The instruction on the effect of the 65-mile-an-hour speed law violation conforms to the general rule the violation of a statute raises a presumption of negligence which may be rebutted by proof the violator "did what might reasonably be expected of a person of ordinary prudence acting under similar circumstances, who desired to comply with the law" (Evid. Code, § 669; Alarid v. Vanier, 50 Cal. 2d 617 [327 [50 Cal. App. 3d 289] P.2d 897]). The courts have referred to the proof in rebuttal of the presumption as proof of a justification or excuse for the violation (Alarid v. Vanier, supra, 50 Cal. 2d 617, 622).

Applying the instructions at bench to the evidence, the jury was advised, in substance, if they found Petronella was driving the emergency vehicle in response to an emergency call at 70 to 75 or 85 to 90 miles an hour, he was negligent unless in doing so he acted as a reasonably prudent person would have acted under the circumstances, taking "into consideration the unusual circumstances confronting" him, "the emergency which necessitates immediate action and the duty imposed" on him "to take reasonable, and necessary measures to alleviate the emergency," and asking the question "'what would a reasonable, prudent emergency driver do under all of the circumstances, including that of the emergency?'"

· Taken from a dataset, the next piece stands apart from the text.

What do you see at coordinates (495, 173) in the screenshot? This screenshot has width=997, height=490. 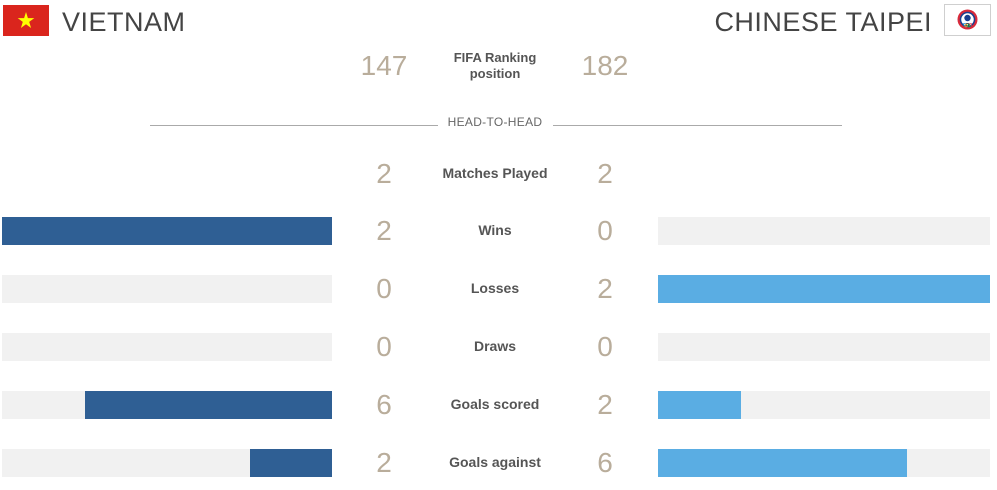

[3] Where the driver of an emergency vehicle responding to an emergency call does not give the warnings prescribed by section 21055, the legislative warning policy expressed in that section dictates the conclusion the common law standard of care governing his conduct does not include a consideration of the emergency circumstances attendant upon his response to an emergency call. Thus, in determining whether the presumption of negligence arising from a violation of the 65-mile-an-hour speed law by such a driver is rebutted by proof the driver did what might reasonably be expected of a person of ordinary prudence, acting under similar circumstances, who desired to comply with the law, the fact he was responding to an emergency call in an authorized emergency vehicle is not a circumstance, within the formula of "similar circumstances," to be considered in making the determination. fn. 1 [50 Cal. App. 3d 290]

The instructions given were confusing and misleading and, in our opinion, under the rule stated in People v. Watson, 46 Cal. 2d 818, 836 [299 P.2d 243], the error in giving them and in refusing to give the instruction requested by plaintiff, was prejudicial.

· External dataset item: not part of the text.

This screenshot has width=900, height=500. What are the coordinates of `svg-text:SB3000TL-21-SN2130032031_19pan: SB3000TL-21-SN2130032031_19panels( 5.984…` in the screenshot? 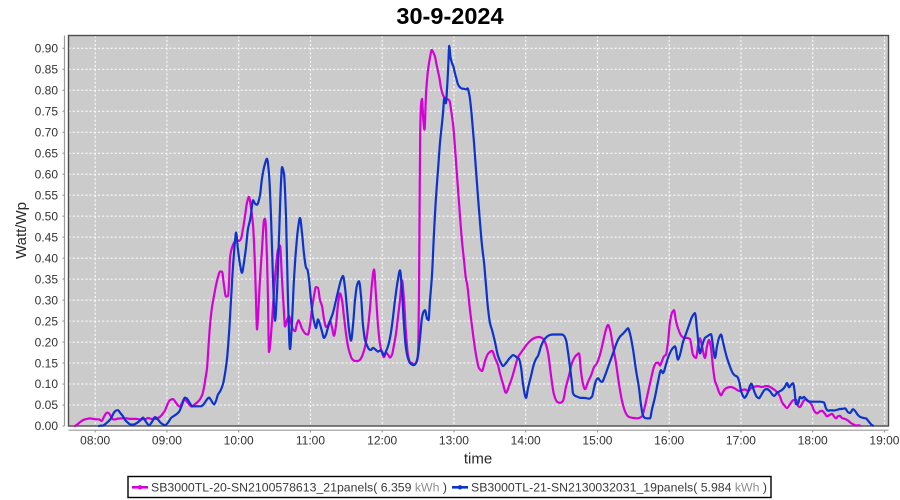 It's located at (619, 487).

The foregoing determinations are dispositive of the appeal and we need not consider the plaintiff's contention the court erred in the admission of evidence and in denying his motion for new trial premised on the ground the evidence was insufficient to support the verdict.

Judgment reversed.

Brown (Gerald), P. J., and Ault, J., concurred.

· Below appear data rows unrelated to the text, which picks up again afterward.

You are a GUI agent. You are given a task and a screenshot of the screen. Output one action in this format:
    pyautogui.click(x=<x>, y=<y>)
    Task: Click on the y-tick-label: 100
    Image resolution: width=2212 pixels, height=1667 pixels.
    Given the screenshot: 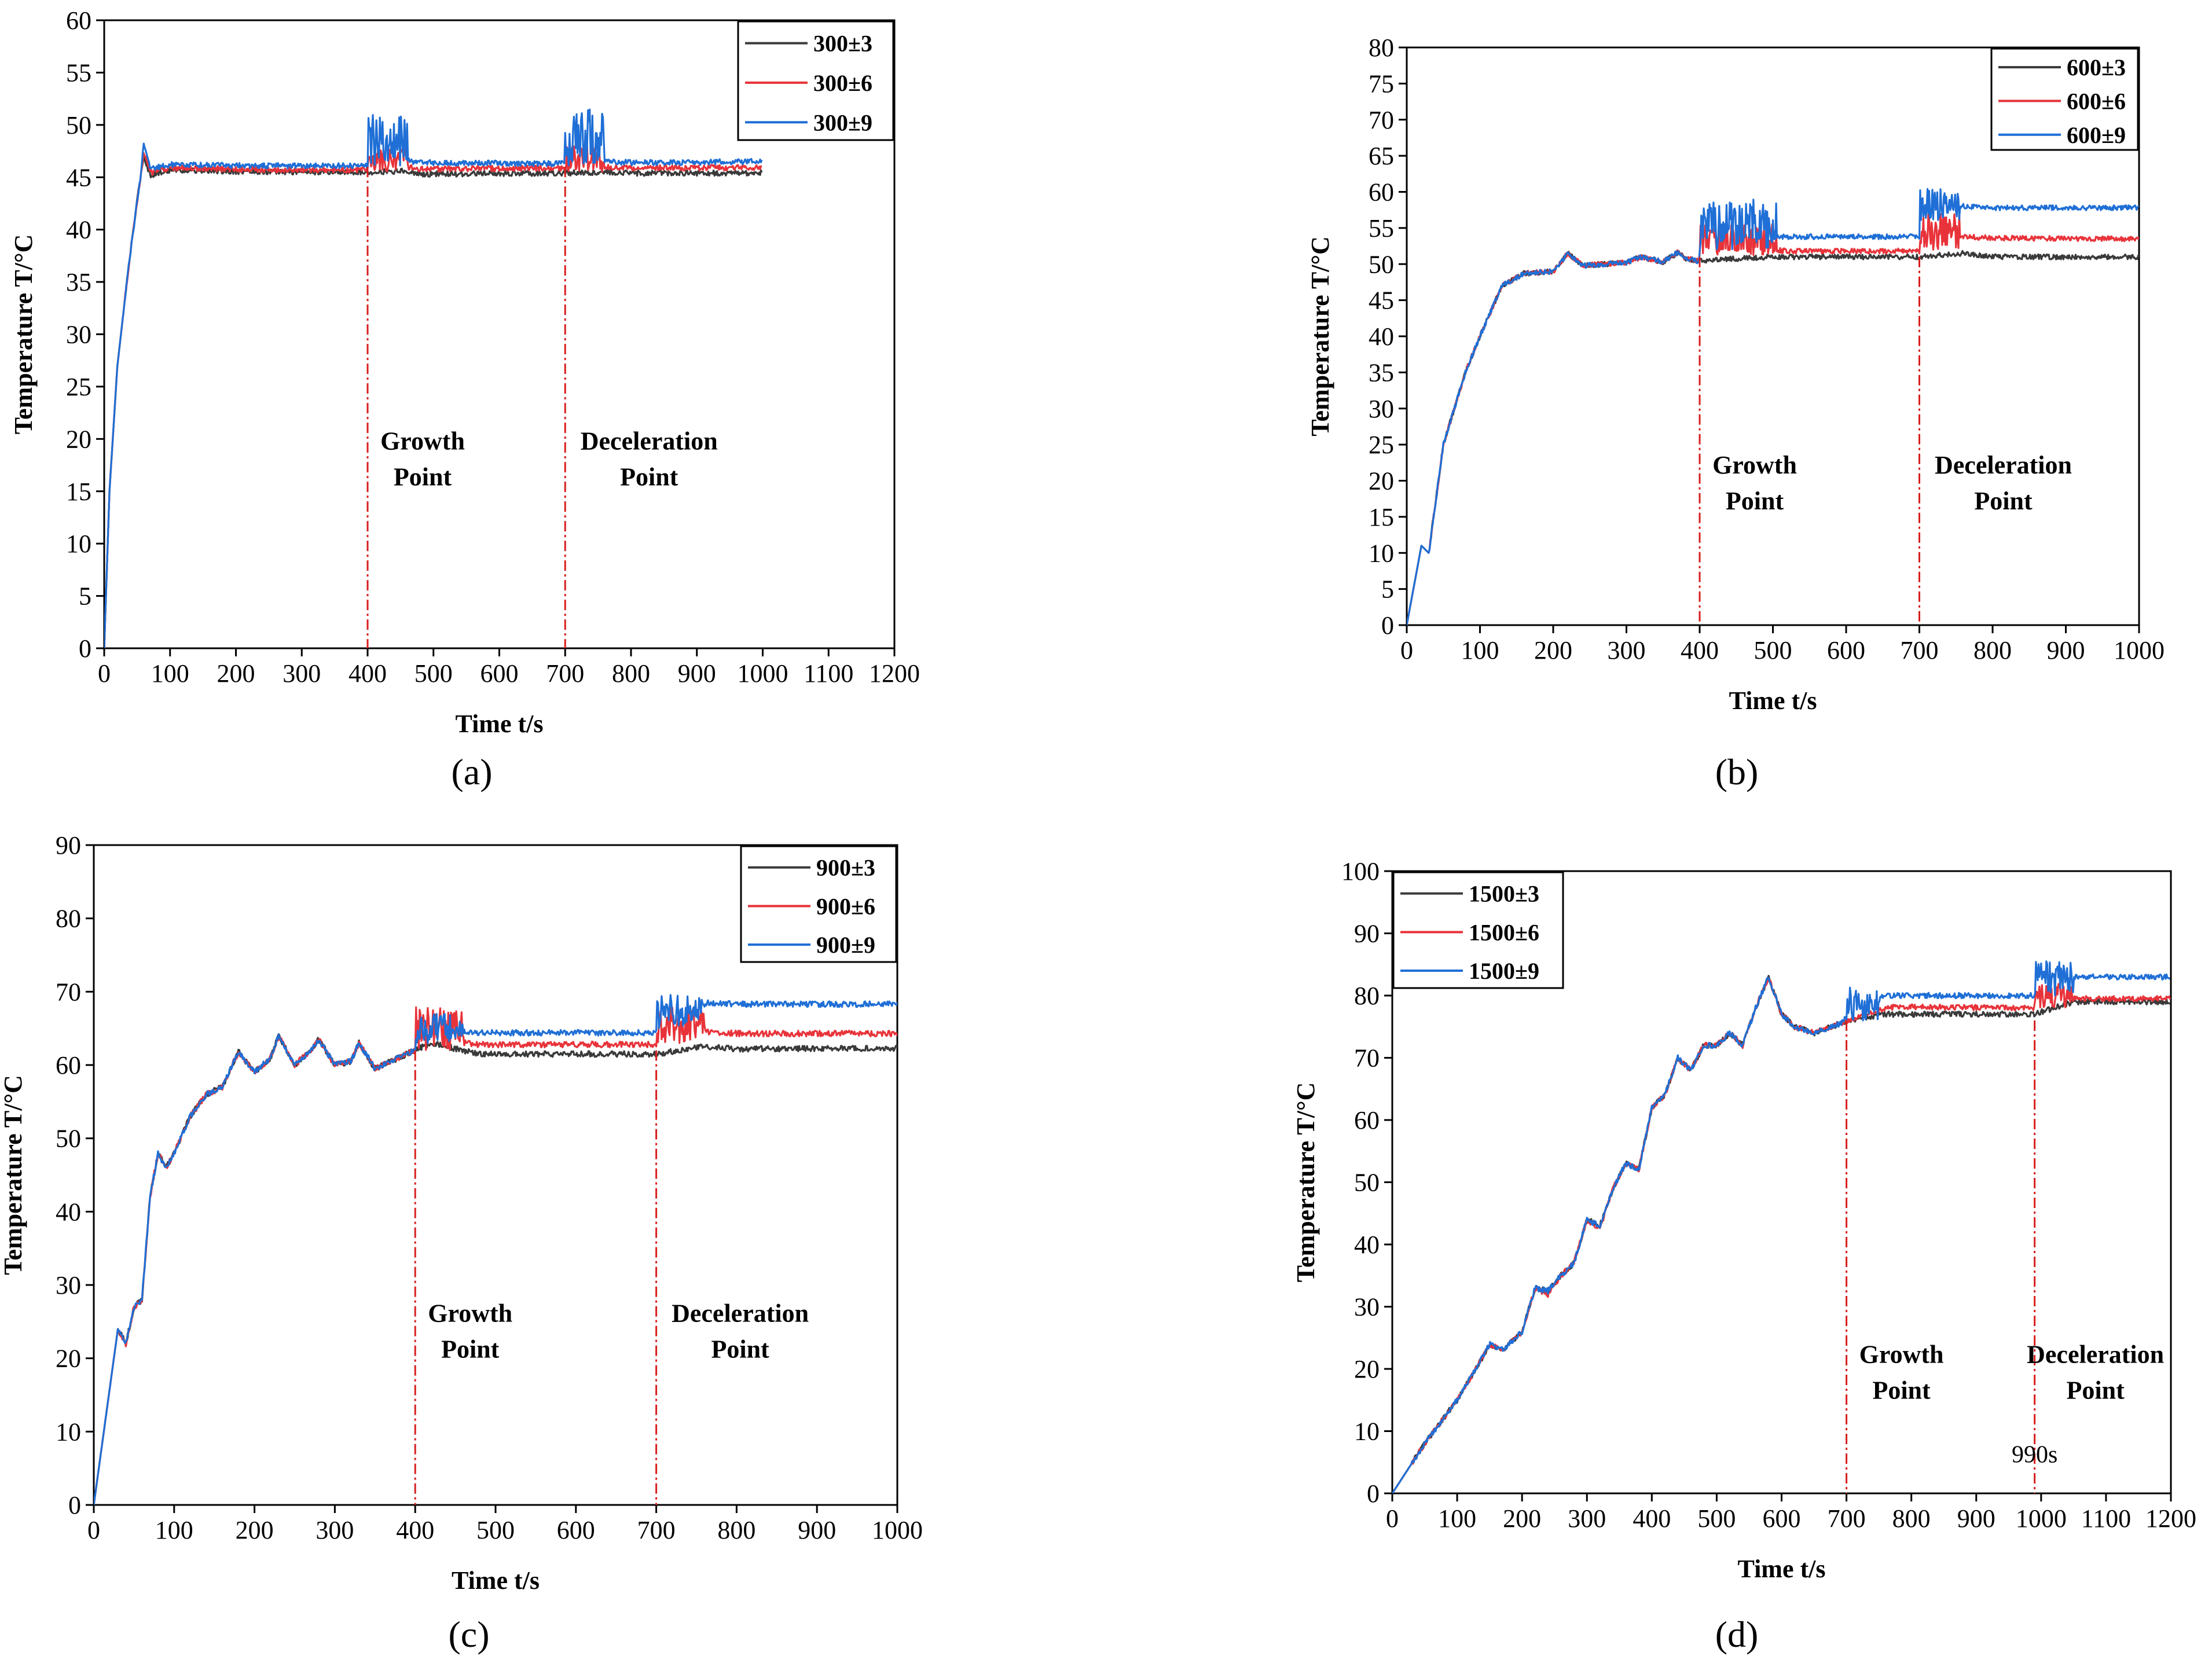 What is the action you would take?
    pyautogui.click(x=1360, y=872)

FN 1. Our discussion of the rule respecting proof of justification and excuse, and rebuttal of the presumption of negligence arising from the admitted fact Petronella exceeded the 65-mile-an-hour speed limit is not premised on an opinion the evidence supports giving any instruction on the issue. Whether the evidence would support a finding of justification or excuse is debatable. Absent such evidence, giving the instruction is error. (Gen. see Witt v. Jackson, 57 Cal. 2d 57, 63 [17 Cal. Rptr. 369, 366 P.2d 641]; McCaughan v. Hansen Pacific Lumber Co., 176 Cal. App. 2d 827, 834 [1 Cal. Rptr. 796]; Fuentes v. Panella, 120 Cal. App. 2d 175, 183 [260 P.2d 853].) However, as the contention has not been raised we make no decision upon the issue. The only justification or excuse offered was driving in response to an emergency call. The fact the driver intentionally omitted red-light and siren warnings would support a conclusion he was not a person "who desired to comply with the law" (Evid. Code, § 669, subd. (b)(1)), and, as noted, this is a circumstance to be considered in determining whether he was acting as a reasonably prudent person.